[[ RECORDS PROVIDED, beginning ]]

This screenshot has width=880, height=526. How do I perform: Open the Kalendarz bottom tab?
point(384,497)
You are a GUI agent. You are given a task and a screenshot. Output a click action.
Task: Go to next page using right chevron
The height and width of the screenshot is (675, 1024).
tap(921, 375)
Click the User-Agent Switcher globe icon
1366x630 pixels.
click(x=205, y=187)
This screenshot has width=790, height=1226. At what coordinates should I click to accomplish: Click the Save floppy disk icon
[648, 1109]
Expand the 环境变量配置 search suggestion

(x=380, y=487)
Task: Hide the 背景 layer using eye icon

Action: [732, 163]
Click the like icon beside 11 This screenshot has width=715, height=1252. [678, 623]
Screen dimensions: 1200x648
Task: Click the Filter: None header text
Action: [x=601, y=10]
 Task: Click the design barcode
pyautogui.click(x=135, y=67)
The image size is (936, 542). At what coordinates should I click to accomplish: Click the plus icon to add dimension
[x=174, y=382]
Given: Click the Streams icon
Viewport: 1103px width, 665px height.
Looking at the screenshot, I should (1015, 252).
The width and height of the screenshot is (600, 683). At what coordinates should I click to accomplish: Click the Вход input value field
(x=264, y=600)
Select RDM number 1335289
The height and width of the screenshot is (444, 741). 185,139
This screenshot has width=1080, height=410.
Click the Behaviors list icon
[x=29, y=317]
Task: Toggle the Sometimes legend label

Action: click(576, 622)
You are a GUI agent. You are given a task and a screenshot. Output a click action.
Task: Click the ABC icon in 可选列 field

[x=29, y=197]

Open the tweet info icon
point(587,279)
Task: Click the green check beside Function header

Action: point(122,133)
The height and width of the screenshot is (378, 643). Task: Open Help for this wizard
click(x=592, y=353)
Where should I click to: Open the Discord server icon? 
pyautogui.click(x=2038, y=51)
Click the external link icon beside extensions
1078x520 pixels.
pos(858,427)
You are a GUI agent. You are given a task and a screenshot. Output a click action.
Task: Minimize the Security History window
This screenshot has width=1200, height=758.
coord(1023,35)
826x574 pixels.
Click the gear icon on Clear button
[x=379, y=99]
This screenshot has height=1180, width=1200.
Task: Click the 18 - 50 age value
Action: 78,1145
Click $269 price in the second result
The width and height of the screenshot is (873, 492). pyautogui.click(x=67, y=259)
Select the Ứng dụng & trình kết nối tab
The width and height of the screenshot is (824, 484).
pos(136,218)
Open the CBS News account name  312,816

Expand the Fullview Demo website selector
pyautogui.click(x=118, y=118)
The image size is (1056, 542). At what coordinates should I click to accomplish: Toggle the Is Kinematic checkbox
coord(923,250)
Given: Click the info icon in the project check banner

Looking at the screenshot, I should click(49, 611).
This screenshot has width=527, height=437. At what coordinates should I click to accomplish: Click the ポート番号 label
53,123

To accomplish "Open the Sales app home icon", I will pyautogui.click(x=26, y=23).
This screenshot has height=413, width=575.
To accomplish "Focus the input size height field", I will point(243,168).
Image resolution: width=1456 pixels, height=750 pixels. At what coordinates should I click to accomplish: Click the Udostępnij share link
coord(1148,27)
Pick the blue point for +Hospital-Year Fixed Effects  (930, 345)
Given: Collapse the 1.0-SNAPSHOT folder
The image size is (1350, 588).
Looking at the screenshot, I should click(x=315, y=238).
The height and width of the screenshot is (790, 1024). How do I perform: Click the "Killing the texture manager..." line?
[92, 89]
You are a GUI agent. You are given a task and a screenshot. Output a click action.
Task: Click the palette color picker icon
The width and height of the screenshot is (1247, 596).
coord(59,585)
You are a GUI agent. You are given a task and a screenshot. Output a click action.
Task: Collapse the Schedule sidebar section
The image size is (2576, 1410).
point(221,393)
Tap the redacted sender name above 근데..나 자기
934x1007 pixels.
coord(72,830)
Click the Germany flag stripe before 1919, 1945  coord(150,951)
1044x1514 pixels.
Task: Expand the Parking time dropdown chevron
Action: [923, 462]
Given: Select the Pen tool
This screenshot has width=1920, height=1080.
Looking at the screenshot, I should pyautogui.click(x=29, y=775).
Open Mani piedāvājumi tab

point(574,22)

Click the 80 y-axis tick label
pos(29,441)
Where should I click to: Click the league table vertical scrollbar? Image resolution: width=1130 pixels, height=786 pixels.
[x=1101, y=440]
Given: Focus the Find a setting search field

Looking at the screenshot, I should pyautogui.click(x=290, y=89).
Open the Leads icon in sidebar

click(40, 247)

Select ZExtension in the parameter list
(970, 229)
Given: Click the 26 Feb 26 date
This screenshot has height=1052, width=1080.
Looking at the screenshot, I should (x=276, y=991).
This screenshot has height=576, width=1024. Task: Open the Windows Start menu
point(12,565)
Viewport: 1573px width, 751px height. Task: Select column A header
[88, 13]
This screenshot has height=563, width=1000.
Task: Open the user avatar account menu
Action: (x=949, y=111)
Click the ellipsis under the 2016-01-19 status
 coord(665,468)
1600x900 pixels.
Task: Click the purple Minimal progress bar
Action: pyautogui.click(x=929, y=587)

[[ RECORDS PROVIDED, end ]]

Say how many lines in the data hold the string "Collapse", and write nothing else.

2